Вдвоем, смиряюсь я. И наклоняю голову для поцелуя.
- Вы шеи себе не свихнете так сильно наклонять? - интересуется голос за моей спиной и я испуганно отскакиваю от Жантиса, готовясь увидеть своего спасителя и едва ли не кинуться ему на шею, пока им не оказывается...
- Что вы тут делаете? - ошарашенно вскрикиваю я, а покрасневший до кончиков ушей Жантис быстро бормочет что-то нечленораздельное и спешит вернуться в дом.
Я тоже вспоминаю, за каким занятием меня он меня застал, и преисполняюсь не только благодарностью, но и стыдом. Кровь спешно приливает к щекам, а я лишаюсь дара речи.
- Мне напомнить, Кейсворт? - не без иронии в голосе спрашивает он. - Ваш дружок еще не ушел.
- Он мне не дружок, - быстро реагирую я. Не хватало только еще оправданий, что он все не так понял. Мне вообще в этой ситуации совершенно точно ни перед кем оправдываться не положено.
Он вскидывает брови. Мы второй раз видимся ночью, а в полусвете приемной Дома Заботы я ни на что не могла смотреть и думала, что моя жизнь кончена, но в отблеске лунного света его волосы то ли темно-рыжие, то ли каштановые с легкой рыжиной. - Что вы здесь вообще делаете?
- Забочусь о том, чтобы вы не скакали по деревьям, - фыркает он. - Но вы если не на них, то всегда под ними и с кавалерами в такое время суток, как я понимаю.
Различий с раком или помидором в цвете у меня теперь благодаря ему нет, а он только и доволен.

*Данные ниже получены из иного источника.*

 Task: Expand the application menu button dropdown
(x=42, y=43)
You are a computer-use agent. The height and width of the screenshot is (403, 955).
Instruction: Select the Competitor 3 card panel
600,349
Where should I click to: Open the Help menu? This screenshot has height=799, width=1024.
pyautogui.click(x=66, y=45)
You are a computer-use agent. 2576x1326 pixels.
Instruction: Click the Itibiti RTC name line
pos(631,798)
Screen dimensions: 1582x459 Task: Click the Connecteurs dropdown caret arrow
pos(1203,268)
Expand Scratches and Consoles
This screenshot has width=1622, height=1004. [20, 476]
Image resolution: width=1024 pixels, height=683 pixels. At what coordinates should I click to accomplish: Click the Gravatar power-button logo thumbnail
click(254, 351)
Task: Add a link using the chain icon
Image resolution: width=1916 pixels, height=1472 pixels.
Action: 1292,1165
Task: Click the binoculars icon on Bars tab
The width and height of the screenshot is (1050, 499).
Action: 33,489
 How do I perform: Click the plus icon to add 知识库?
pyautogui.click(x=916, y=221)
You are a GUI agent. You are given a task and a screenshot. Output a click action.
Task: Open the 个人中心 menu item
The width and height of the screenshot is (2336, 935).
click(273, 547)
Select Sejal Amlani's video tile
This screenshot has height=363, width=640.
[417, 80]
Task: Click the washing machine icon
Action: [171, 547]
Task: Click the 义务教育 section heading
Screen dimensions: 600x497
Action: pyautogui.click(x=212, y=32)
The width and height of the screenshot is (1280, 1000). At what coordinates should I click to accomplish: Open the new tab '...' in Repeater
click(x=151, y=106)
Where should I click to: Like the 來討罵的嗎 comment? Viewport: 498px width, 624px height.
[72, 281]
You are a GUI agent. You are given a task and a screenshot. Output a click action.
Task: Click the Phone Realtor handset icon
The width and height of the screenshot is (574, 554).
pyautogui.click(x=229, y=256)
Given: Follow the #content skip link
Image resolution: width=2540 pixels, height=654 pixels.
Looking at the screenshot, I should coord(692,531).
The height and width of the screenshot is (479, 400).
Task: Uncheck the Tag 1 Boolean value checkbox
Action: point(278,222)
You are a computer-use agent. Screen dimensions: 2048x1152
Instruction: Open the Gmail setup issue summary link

- Я не просила вас быть моим надзирателем, - выпаливаю я прежде, чем успеваю подумать. На ум приходит исключительно бережно сломанный им лук.
- Да ну? - он задирает бровь еще выше. Теперь мне и вовсе хочется провалиться под землю в поисках укрытия от его вечно насмешливого и снисходительного взгляда. Примерно таким же, но с огромной долей презрения я смотрю на таких людей, как свои бывшие одноклассники или избалованных идиотов вроде Морморнов. Меня внезапно бросает в холод
- Как вы сюда прошли?
- Пришлось пояснить вашим родственникам, что я некто вроде нянечки, - он зевает, небрежно прикрыв рот ладонью. Пальцы у него длинные, на среднем находится крупный перстень с мелкой гравировкой и странным узором. Заметив мое внимание, он торопится скрыть руку в кармане дорогих брюк. Одет он в то же самое, что и тогда в лесу.
- А вы, Кейсворт, еще и платья умудряетесь носить. Может быть, и книгами увлекаетесь? - продолжает поддразнивать меня он. Луны полностью выходит из-за туч и я вижу, что глаза его горят озорным блеском.
Весь мой запас острот неожиданно заканчивается, я бурчу в ответ что-то не слишком оригинальное и злое.
- Зачем вы вообще вызвались моим надзирателем? Неужели я настолько убедительно просила? - мстительно спрашиваю я. Вспомнив фамилию, добавляю: - А, мистер Кермотт?
Мистер Кермотт с ответом не спешит и сперва решает закурить.